Population-level estimates of disease prevalence and control are needed to assess prevention and treatment strategies. However, available data often suffer from differential missingness. For example, population-level HIV viral suppression is the proportion of all HIV-positive persons with suppressed viral replication. Individuals with measured HIV status, and among HIV-positive individuals those with measured viral suppression, likely differ from those without such measurements.
We discuss three sets of assumptions to identify population-level suppression in the intervention arm of the SEARCH Study (NCT01864603), a community randomized trial in rural Kenya and Uganda (2013–2017). Using data on nearly 100,000 participants, we compare estimates from (1) an unadjusted approach assuming data are missing-completely-at-random (MCAR); (2) stratification on age group, sex, and community; and (3) targeted maximum likelihood estimation to adjust for a larger set of baseline and time-updated variables.

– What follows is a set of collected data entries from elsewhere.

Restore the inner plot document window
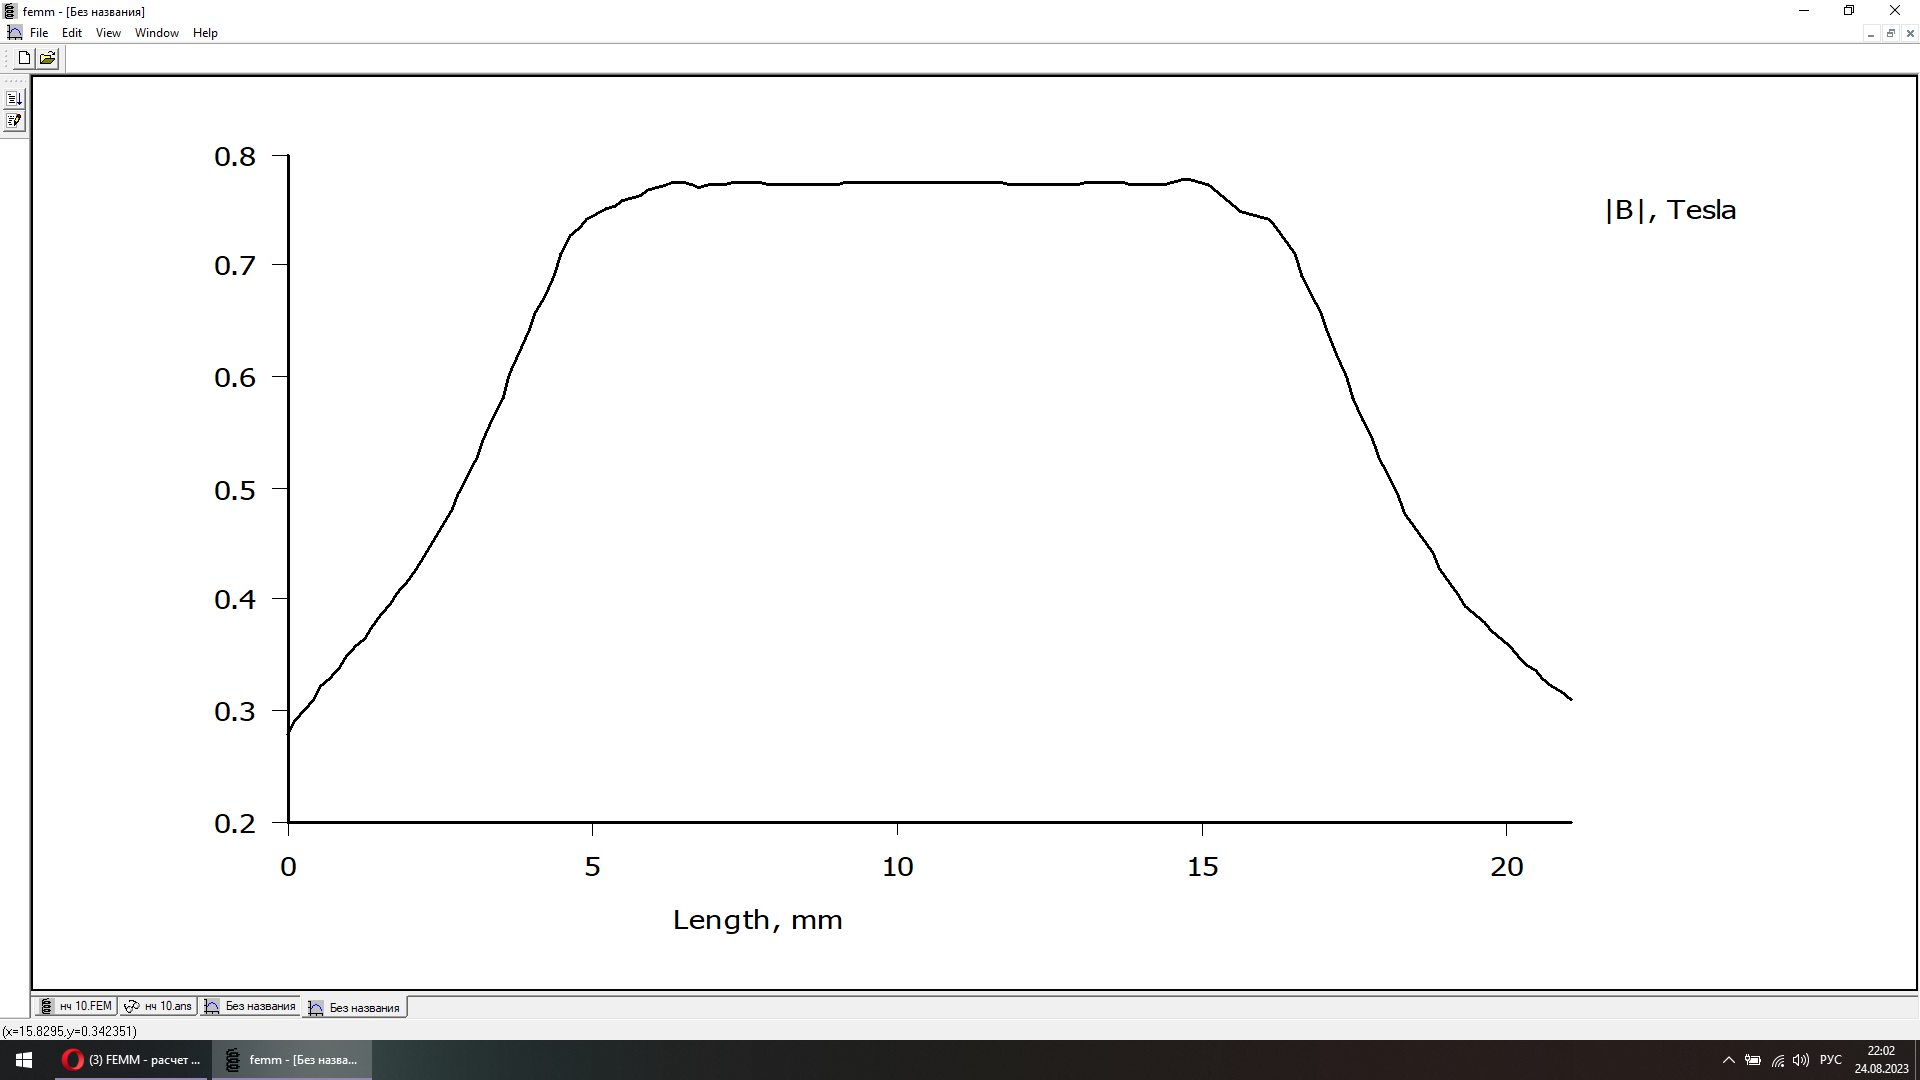 coord(1890,33)
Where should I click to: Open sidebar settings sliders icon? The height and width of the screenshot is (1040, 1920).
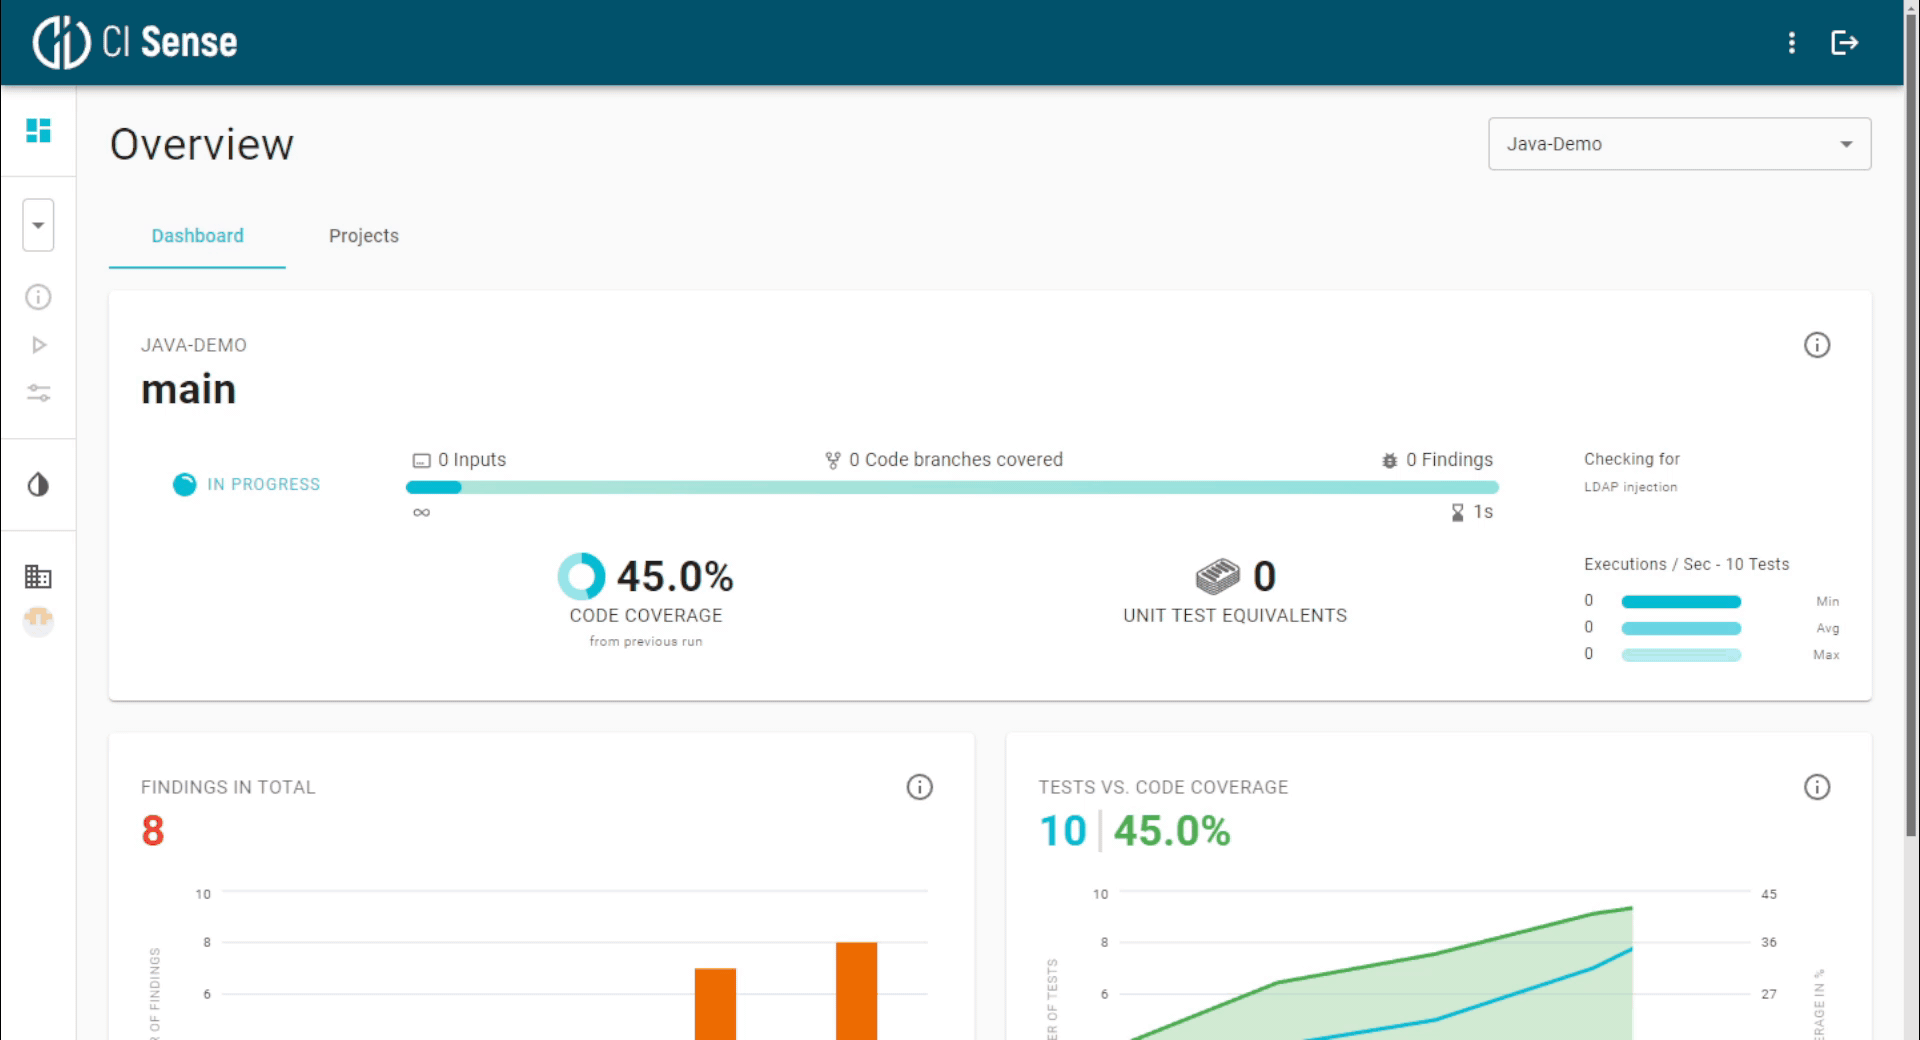(x=38, y=392)
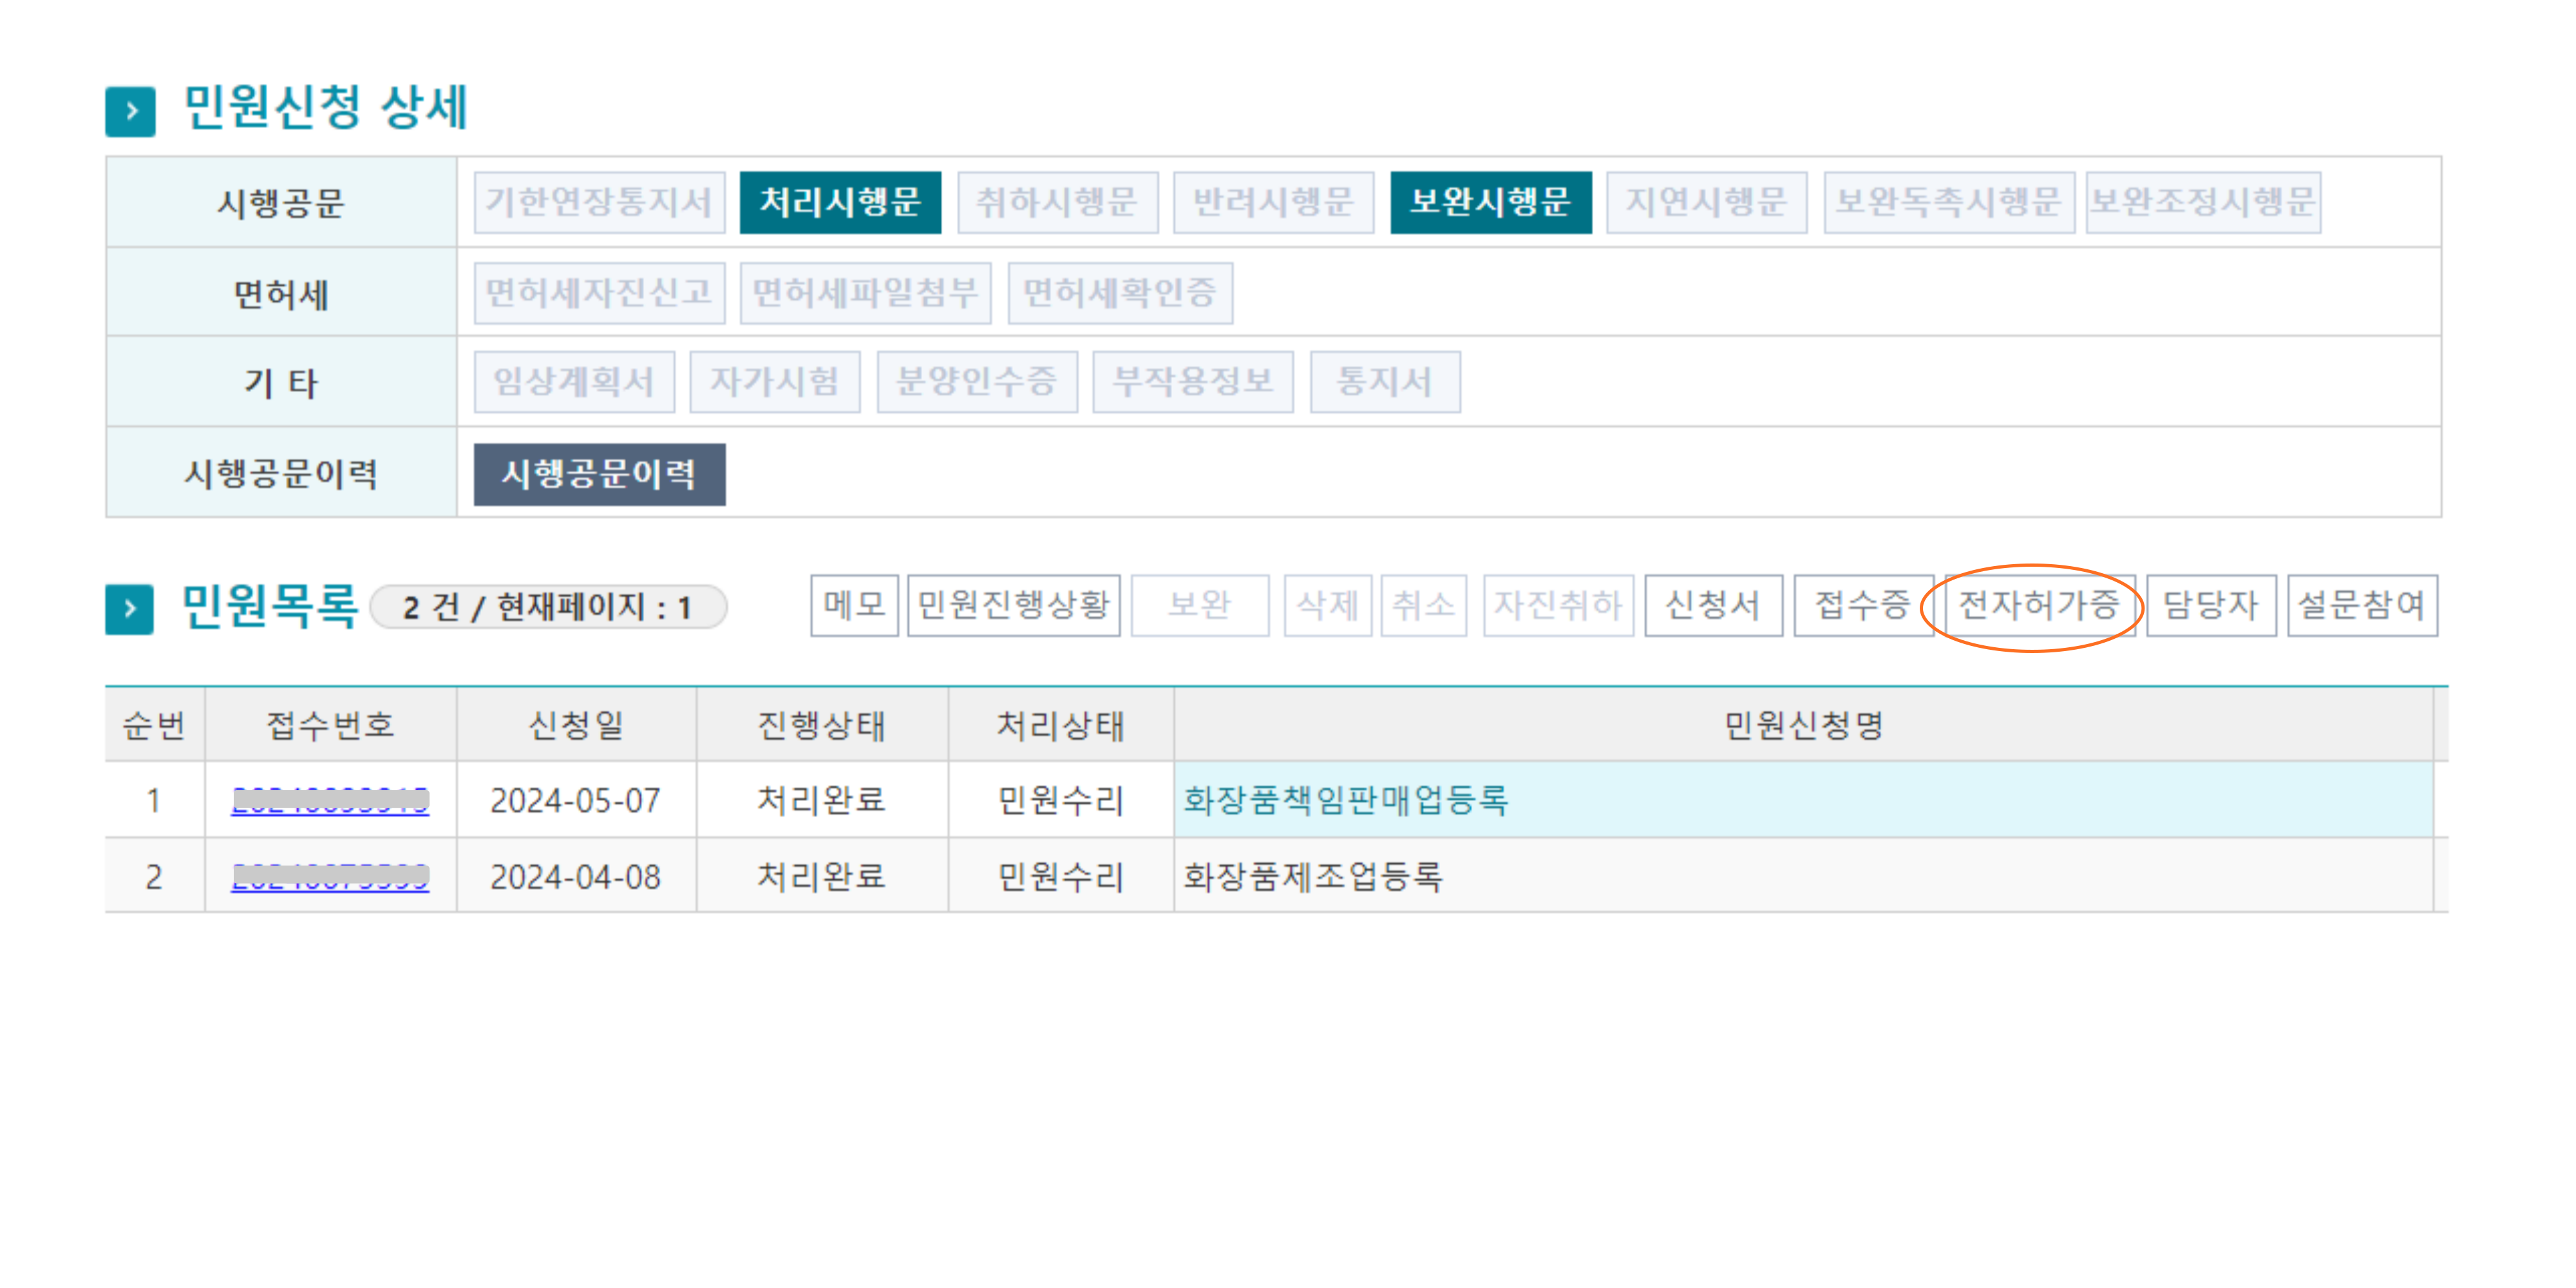Open the 처리시행문 document
This screenshot has width=2576, height=1288.
pos(839,202)
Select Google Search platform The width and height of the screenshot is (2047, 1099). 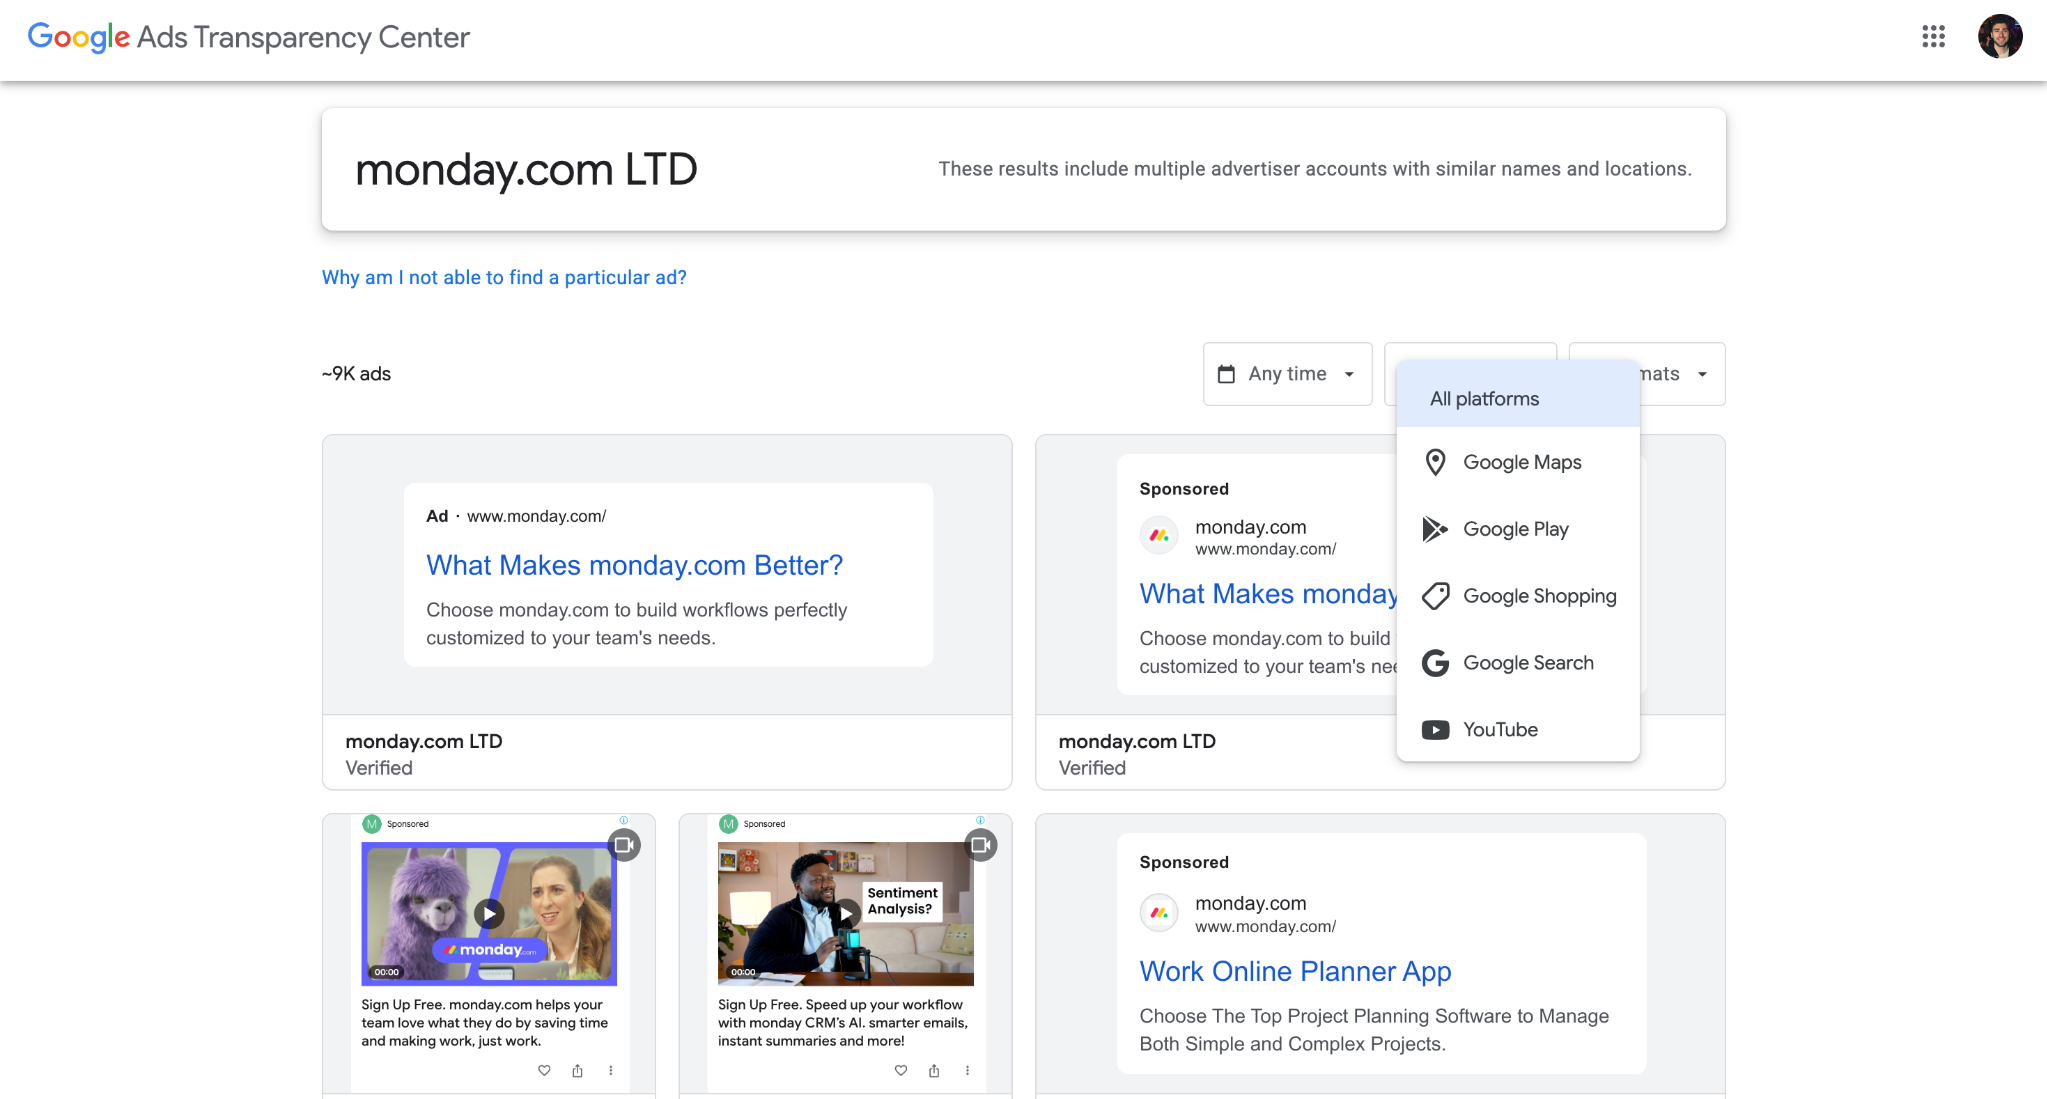(x=1528, y=662)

Despite high measurement coverage, estimates of population-level viral suppression varied by identification assumption. Unadjusted estimates were most optimistic: 50% (95% confidence interval [CI] = 46%, 54%) of HIV-positive persons suppressed at baseline, 80% (95% CI = 78%, 82%) at year 1, 85% (95% CI = 83%, 86%) at year 2, and 85% (95% CI = 83%, 87%) at year 3. Stratifying on baseline predictors yielded slightly lower estimates, and full adjustment reduced estimates meaningfully: 42% (95% CI = 37%, 46%) of HIV-positive persons suppressed at baseline, 71% (95% CI = 69%, 73%) at year 1, 76% (95% CI = 74%, 78%) at year 2, and 79% (95% CI = 77%, 81%) at year 3.
Estimation of population-level disease burden and control requires appropriate adjustment for missing data. Even in large studies with limited missingness, estimates relying on the MCAR assumption or baseline stratification should be interpreted cautiously.